36. The decomposition of a body can be divided into
several stages, even if the duration of each stage
may vary a lot:
– 2 - 3 days: green staining begins on the right side of the abdomen.
• Body begins to swell.
– 3 - 4 days: staining spreads.
• Veins go "marbled" - a brownish black discoloration
– 5-6 days: abdomen swells with gas.
• Skin blisters
– 2 weeks: abdomen very tight and swollen.

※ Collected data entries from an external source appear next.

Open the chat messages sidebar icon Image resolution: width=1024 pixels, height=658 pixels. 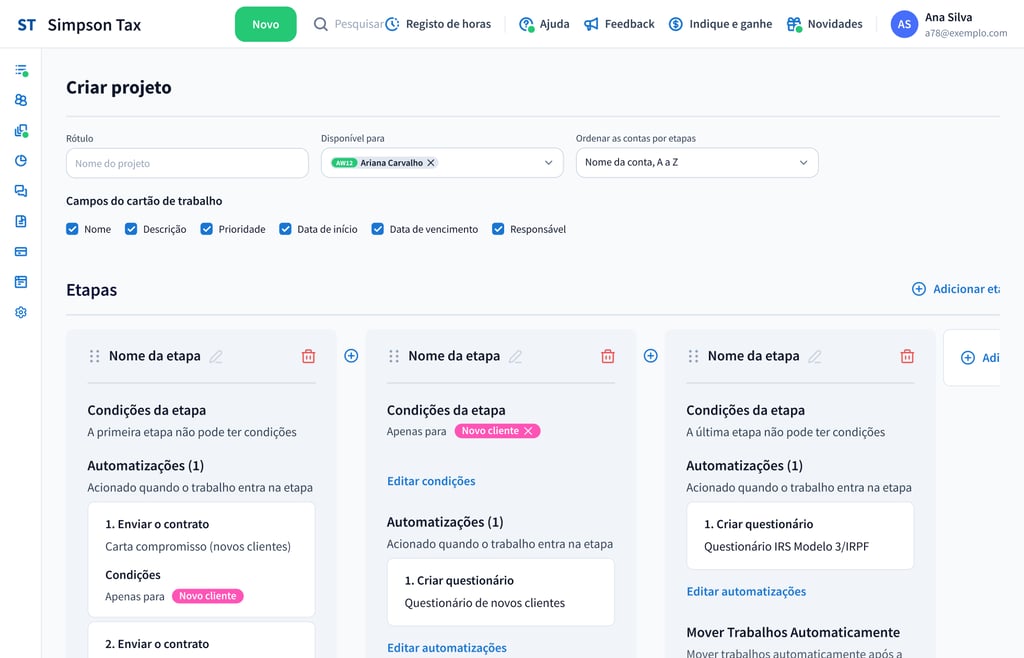(x=21, y=191)
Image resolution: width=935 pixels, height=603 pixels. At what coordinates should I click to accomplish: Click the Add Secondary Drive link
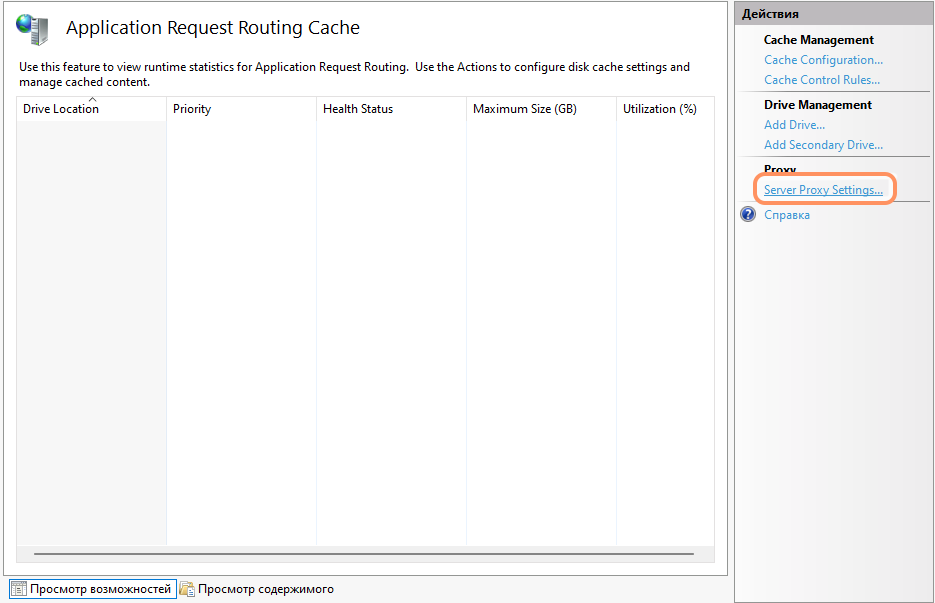[823, 145]
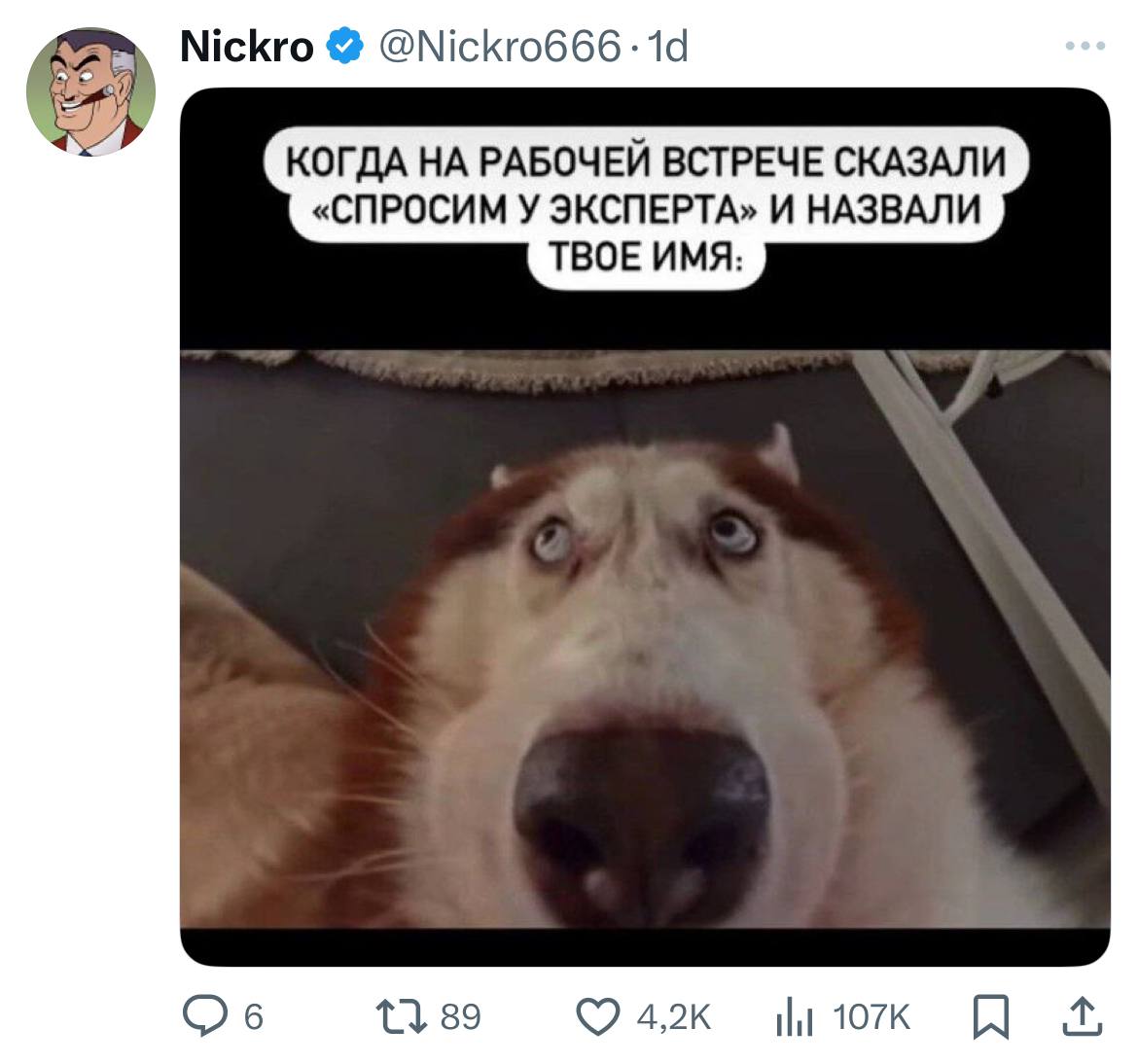
Task: Open the three-dot more options menu
Action: click(x=1085, y=46)
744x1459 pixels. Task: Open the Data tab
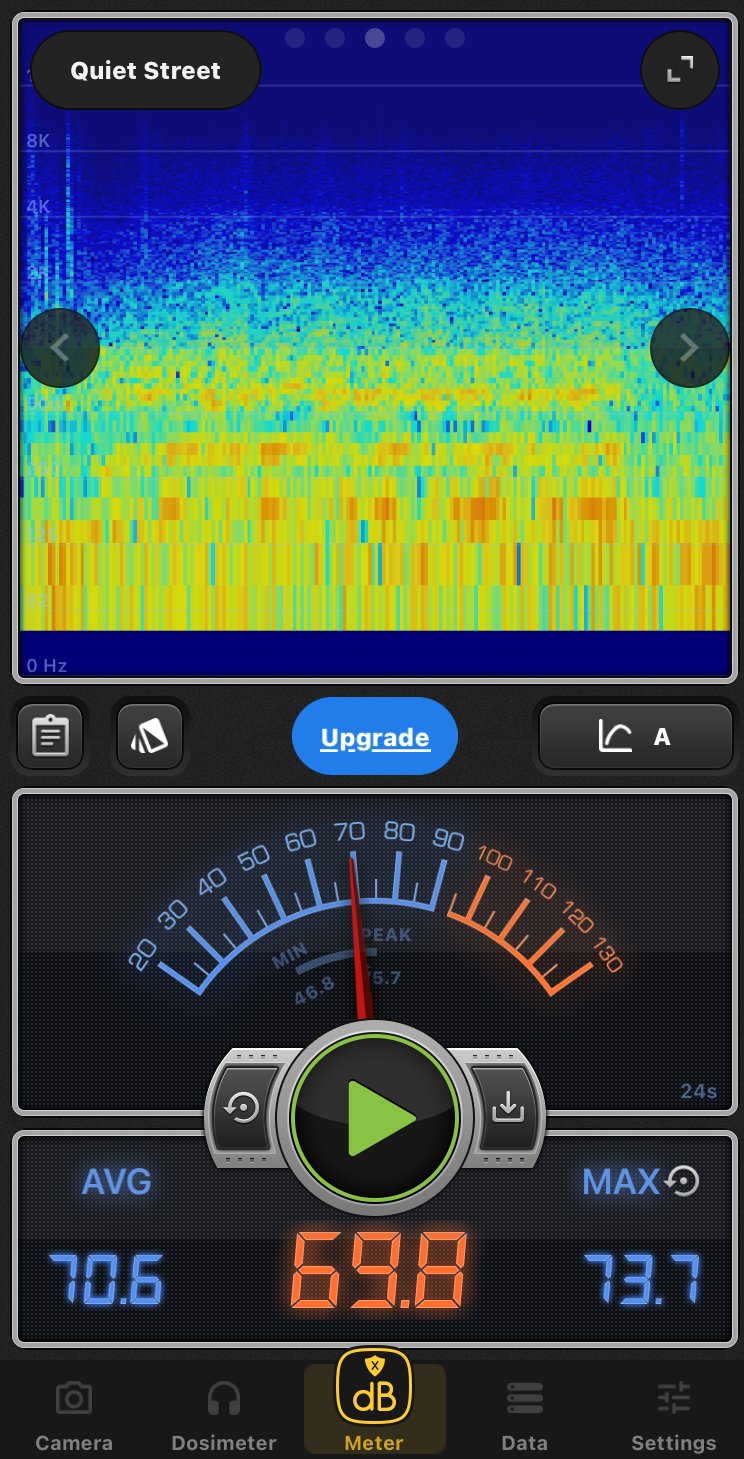point(524,1415)
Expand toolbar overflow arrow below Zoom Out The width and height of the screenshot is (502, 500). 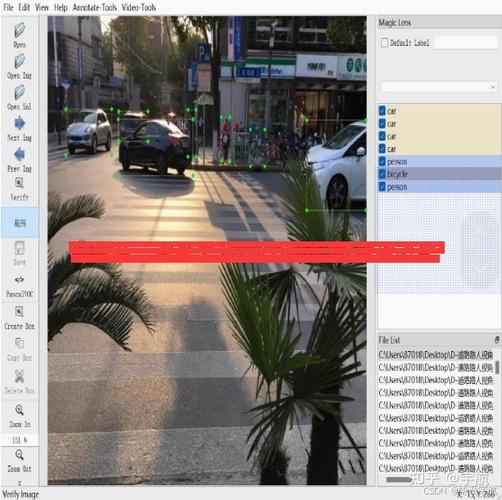tap(19, 483)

– 3 weeks: tissue softens. Organs and cavities bursting. Nails fall off
– 4 weeks: soft tissues begin to liquefy. Face becoming unrecognizable
– 4 - 6 months: formation of adipocere, if in damp place.
• This is when the fat goes all hard and waxy.
– A body without a coffin will be decayed within 12 years.